WORK TO BE COMPLETED:
Could you transcribe all of the data exactly and skip any pictures?

GIVEN RECORDS:
▬▬▬

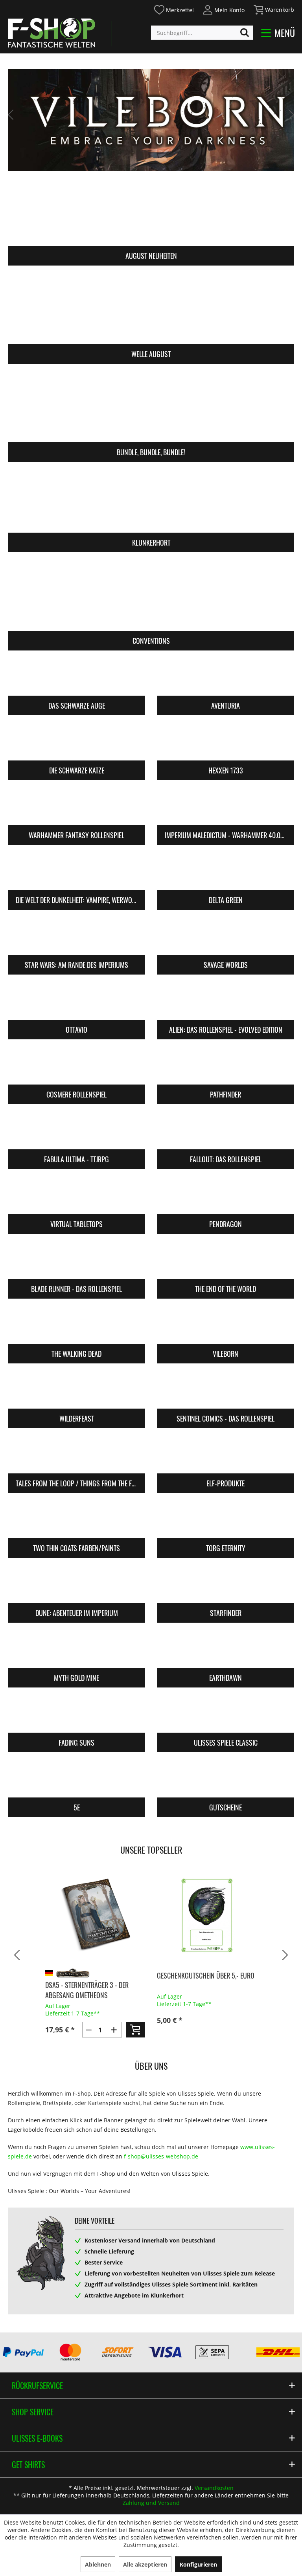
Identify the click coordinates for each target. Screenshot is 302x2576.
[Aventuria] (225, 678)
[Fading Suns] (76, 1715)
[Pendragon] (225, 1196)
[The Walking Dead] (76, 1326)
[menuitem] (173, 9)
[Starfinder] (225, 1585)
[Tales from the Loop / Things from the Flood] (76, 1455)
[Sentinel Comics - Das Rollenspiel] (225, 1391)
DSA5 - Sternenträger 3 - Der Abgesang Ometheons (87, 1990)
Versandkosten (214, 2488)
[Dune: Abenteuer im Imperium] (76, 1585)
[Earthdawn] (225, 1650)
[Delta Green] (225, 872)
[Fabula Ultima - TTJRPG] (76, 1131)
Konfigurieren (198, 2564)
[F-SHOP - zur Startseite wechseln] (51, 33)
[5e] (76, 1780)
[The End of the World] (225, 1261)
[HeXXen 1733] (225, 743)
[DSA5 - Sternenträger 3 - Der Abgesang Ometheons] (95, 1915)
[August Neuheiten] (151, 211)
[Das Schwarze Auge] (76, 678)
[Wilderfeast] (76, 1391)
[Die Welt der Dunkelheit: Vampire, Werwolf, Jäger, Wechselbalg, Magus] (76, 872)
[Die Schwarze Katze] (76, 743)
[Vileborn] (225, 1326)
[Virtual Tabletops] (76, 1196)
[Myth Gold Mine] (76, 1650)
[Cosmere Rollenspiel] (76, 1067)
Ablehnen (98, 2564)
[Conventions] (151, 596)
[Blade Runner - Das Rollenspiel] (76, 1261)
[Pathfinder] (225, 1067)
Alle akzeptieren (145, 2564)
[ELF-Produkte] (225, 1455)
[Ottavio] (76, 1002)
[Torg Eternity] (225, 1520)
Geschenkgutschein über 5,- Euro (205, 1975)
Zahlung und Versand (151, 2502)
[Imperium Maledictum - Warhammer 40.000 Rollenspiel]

▬▬▬

SOLVED EXERCISE:
Identify the click coordinates for each target. Screenshot is 302x2576.
[Aventuria] (225, 678)
[Fading Suns] (76, 1715)
[Pendragon] (225, 1196)
[The Walking Dead] (76, 1326)
[menuitem] (173, 9)
[Starfinder] (225, 1585)
[Tales from the Loop / Things from the Flood] (76, 1455)
[Sentinel Comics - Das Rollenspiel] (225, 1391)
DSA5 - Sternenträger 3 - Der Abgesang Ometheons (87, 1990)
Versandkosten (214, 2488)
[Dune: Abenteuer im Imperium] (76, 1585)
[Earthdawn] (225, 1650)
[Delta Green] (225, 872)
[Fabula Ultima - TTJRPG] (76, 1131)
Konfigurieren (198, 2564)
[F-SHOP - zur Startseite wechseln] (51, 33)
[5e] (76, 1780)
[The End of the World] (225, 1261)
[HeXXen 1733] (225, 743)
[DSA5 - Sternenträger 3 - Der Abgesang Ometheons] (95, 1915)
[August Neuheiten] (151, 211)
[Das Schwarze Auge] (76, 678)
[Wilderfeast] (76, 1391)
[Die Welt der Dunkelheit: Vampire, Werwolf, Jäger, Wechselbalg, Magus] (76, 872)
[Die Schwarze Katze] (76, 743)
[Vileborn] (225, 1326)
[Virtual Tabletops] (76, 1196)
[Myth Gold Mine] (76, 1650)
[Cosmere Rollenspiel] (76, 1067)
Ablehnen (98, 2564)
[Conventions] (151, 596)
[Blade Runner - Das Rollenspiel] (76, 1261)
[Pathfinder] (225, 1067)
Alle akzeptieren (145, 2564)
[ELF-Produkte] (225, 1455)
[Ottavio] (76, 1002)
[Torg Eternity] (225, 1520)
Geschenkgutschein über 5,- Euro (205, 1975)
Zahlung und Versand (151, 2502)
[Imperium Maledictum - Warhammer 40.000 Rollenspiel]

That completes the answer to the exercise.